PROBLEM DETAILS:
Reproduce every entry exactly.

*** Opening of RECORDS SHOWN ***

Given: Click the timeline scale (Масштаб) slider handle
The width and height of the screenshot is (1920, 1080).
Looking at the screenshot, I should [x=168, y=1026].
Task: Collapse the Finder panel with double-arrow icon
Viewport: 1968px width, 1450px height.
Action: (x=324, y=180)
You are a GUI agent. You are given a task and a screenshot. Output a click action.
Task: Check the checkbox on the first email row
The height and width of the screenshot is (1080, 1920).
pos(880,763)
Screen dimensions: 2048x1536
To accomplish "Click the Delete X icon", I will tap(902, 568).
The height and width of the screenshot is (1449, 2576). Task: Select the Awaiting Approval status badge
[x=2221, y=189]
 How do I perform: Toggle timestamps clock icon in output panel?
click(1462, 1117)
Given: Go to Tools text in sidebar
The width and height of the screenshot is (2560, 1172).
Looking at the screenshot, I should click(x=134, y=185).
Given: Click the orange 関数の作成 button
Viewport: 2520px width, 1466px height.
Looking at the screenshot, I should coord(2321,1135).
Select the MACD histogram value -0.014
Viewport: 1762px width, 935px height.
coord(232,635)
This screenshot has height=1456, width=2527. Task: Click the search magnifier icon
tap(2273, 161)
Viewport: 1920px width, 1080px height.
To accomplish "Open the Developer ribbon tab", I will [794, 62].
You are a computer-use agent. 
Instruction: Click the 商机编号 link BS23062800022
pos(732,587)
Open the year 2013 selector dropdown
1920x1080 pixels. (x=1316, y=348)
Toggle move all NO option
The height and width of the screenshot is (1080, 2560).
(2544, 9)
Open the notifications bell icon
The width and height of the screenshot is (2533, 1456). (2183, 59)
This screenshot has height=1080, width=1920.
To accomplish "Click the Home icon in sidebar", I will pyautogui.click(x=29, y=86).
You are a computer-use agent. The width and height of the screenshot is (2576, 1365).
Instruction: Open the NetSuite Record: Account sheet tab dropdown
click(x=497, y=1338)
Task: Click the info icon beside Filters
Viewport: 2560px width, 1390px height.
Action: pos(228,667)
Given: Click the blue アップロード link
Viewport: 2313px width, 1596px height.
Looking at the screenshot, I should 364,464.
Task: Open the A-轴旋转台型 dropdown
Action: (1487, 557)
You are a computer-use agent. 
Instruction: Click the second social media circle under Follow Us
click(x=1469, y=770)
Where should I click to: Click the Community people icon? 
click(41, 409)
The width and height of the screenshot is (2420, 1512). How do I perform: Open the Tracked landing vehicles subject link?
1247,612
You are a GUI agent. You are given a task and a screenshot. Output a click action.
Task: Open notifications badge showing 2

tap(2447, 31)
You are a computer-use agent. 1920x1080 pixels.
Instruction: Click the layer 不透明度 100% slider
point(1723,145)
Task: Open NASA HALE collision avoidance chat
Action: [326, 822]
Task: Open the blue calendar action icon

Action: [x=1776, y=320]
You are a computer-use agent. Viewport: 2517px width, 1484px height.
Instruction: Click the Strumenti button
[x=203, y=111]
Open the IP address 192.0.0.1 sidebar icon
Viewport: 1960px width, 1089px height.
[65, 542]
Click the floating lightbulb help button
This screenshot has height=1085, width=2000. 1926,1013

*** Close of RECORDS SHOWN ***

RESPONSE FOR THIS EXERCISE:
Given: Click the timeline scale (Масштаб) slider handle
The width and height of the screenshot is (1920, 1080).
Looking at the screenshot, I should [x=168, y=1026].
Task: Collapse the Finder panel with double-arrow icon
Viewport: 1968px width, 1450px height.
Action: (x=324, y=180)
You are a GUI agent. You are given a task and a screenshot. Output a click action.
Task: Check the checkbox on the first email row
The height and width of the screenshot is (1080, 1920).
pos(880,763)
Screen dimensions: 2048x1536
To accomplish "Click the Delete X icon", I will tap(902, 568).
The height and width of the screenshot is (1449, 2576). Task: Select the Awaiting Approval status badge
[x=2221, y=189]
 How do I perform: Toggle timestamps clock icon in output panel?
click(1462, 1117)
Given: Go to Tools text in sidebar
The width and height of the screenshot is (2560, 1172).
Looking at the screenshot, I should click(x=134, y=185).
Given: Click the orange 関数の作成 button
Viewport: 2520px width, 1466px height.
Looking at the screenshot, I should coord(2321,1135).
Select the MACD histogram value -0.014
Viewport: 1762px width, 935px height.
coord(232,635)
This screenshot has height=1456, width=2527. Task: Click the search magnifier icon
tap(2273, 161)
Viewport: 1920px width, 1080px height.
To accomplish "Open the Developer ribbon tab", I will [794, 62].
You are a computer-use agent. 
Instruction: Click the 商机编号 link BS23062800022
pos(732,587)
Open the year 2013 selector dropdown
1920x1080 pixels. (x=1316, y=348)
Toggle move all NO option
The height and width of the screenshot is (1080, 2560).
(2544, 9)
Open the notifications bell icon
The width and height of the screenshot is (2533, 1456). (2183, 59)
This screenshot has height=1080, width=1920.
To accomplish "Click the Home icon in sidebar", I will pyautogui.click(x=29, y=86).
You are a computer-use agent. The width and height of the screenshot is (2576, 1365).
Instruction: Open the NetSuite Record: Account sheet tab dropdown
click(x=497, y=1338)
Task: Click the info icon beside Filters
Viewport: 2560px width, 1390px height.
Action: pos(228,667)
Given: Click the blue アップロード link
Viewport: 2313px width, 1596px height.
Looking at the screenshot, I should 364,464.
Task: Open the A-轴旋转台型 dropdown
Action: (1487, 557)
You are a computer-use agent. 
Instruction: Click the second social media circle under Follow Us
click(x=1469, y=770)
Where should I click to: Click the Community people icon? 
click(41, 409)
The width and height of the screenshot is (2420, 1512). How do I perform: Open the Tracked landing vehicles subject link?
1247,612
You are a GUI agent. You are given a task and a screenshot. Output a click action.
Task: Open notifications badge showing 2

tap(2447, 31)
You are a computer-use agent. 1920x1080 pixels.
Instruction: Click the layer 不透明度 100% slider
point(1723,145)
Task: Open NASA HALE collision avoidance chat
Action: [326, 822]
Task: Open the blue calendar action icon

Action: [x=1776, y=320]
You are a computer-use agent. Viewport: 2517px width, 1484px height.
Instruction: Click the Strumenti button
[x=203, y=111]
Open the IP address 192.0.0.1 sidebar icon
Viewport: 1960px width, 1089px height.
[65, 542]
Click the floating lightbulb help button
This screenshot has height=1085, width=2000. 1926,1013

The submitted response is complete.